TensorFlow comes with an easy-to-use Python interface and no-nonsense interfaces in other languages to build and execute computational graphs. Write stand-alone TensorFlow Python, C++, Java, or Go programs, or try things out in an interactive TensorFlow iPython notebook where you can keep notes, code, and visualizations logically grouped. This is just the start though — we're hoping to entice you to contribute interfaces to your favorite language — be it Lua, JavaScript, or R.
Yes, though last I remember reading about this the symbolic differentiation only worked in python, and ergo training with other languages wasn't quite there. I think the language on the page was always similar to the above.
Well there's Gorgonia[0] (shameless promo: I wrote it). It's like TF/Theano. I'm finishing up porting/upgrading the CUDA related code from the older version (long story short: I needed a dependency parser and so I hacked on CUDA stuff and now I'm paying the price for not properly engineering it)

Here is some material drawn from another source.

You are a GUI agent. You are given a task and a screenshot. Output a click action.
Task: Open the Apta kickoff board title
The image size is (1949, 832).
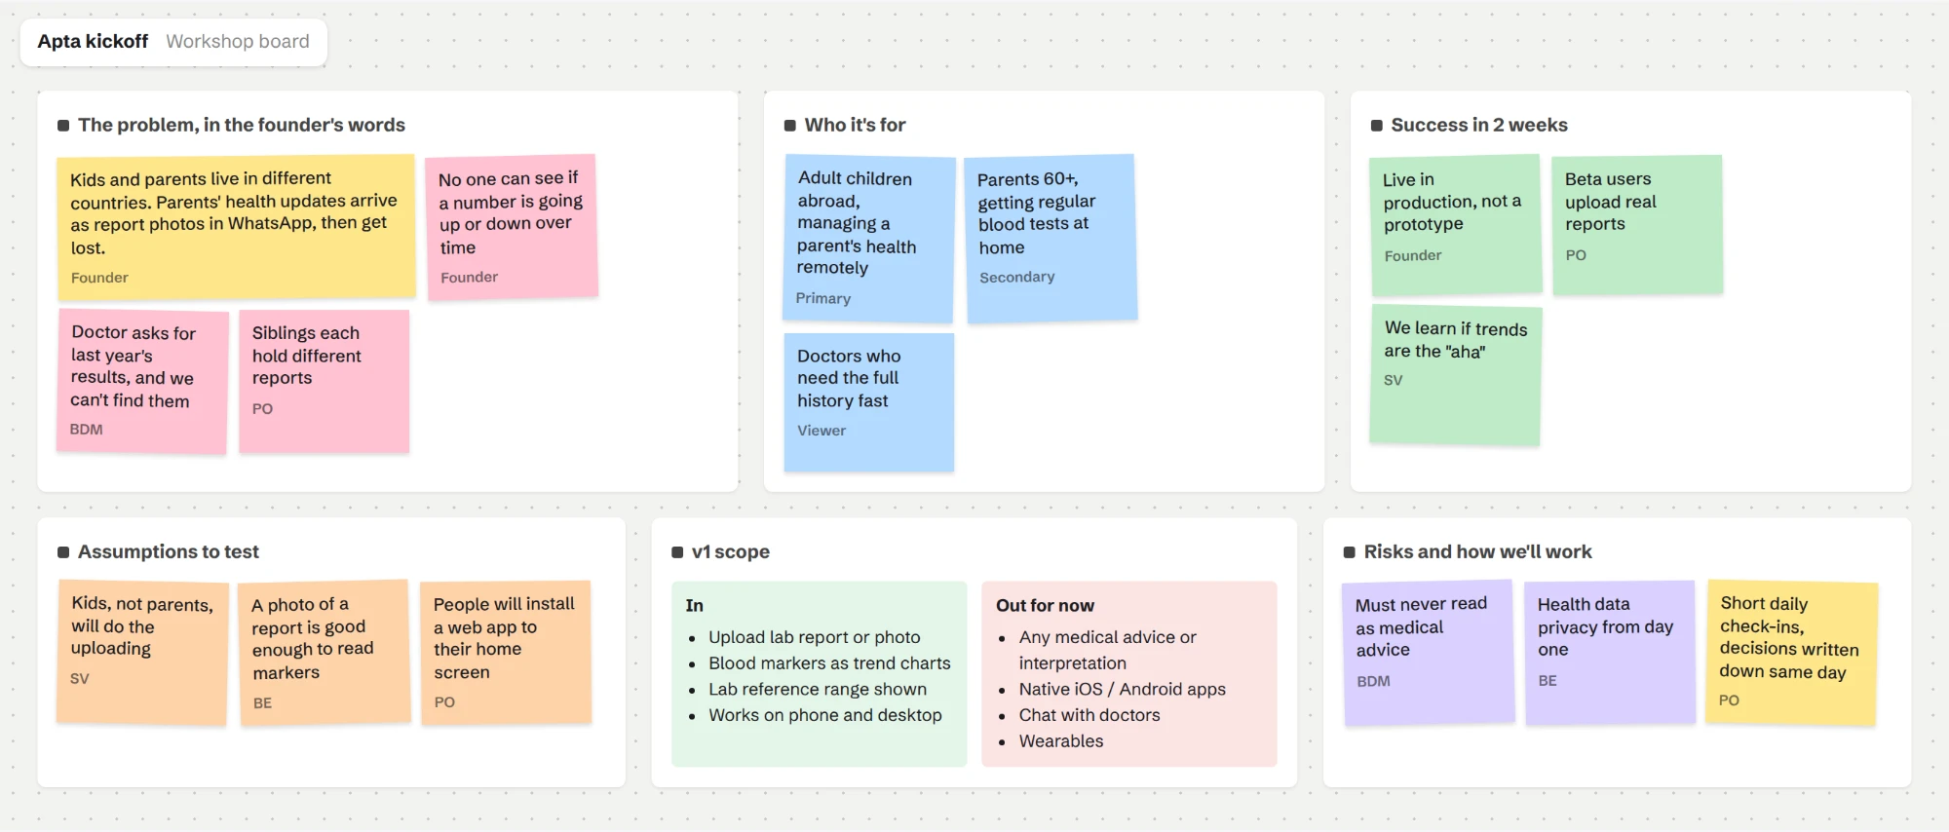tap(93, 41)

Could MacBook Pros (with Intel HD Graphics 3000 384 MB, to be more specific) train with GPU? I've always wanted to train algorithms but without using the GPU it is really slow.
I doubt the integrated Intel Card would be supported, even if it is, using the CPU would be just as good if not better. A lot of the high performance you see on GPUs are because of very highly optimized libraries available for Nvidia cards (like CuDNN) and so on.
Great news. I have several TensorFlow examples in a new book I am writing. I need to read up on the new higher level APIs, and can hopefully shorten the book example prob-grams.
We changed the URL from https://www.tensorflow.org/, which doesn't say anything about 1.0, to an article which gives a bit of background. If someone suggests a better URL we can change it again.
The URL when I first clicked this was the GitHub release notes, which is far more informative and apropos to the HN audience than either the TF landing page or vague VentureBeat pseudonews.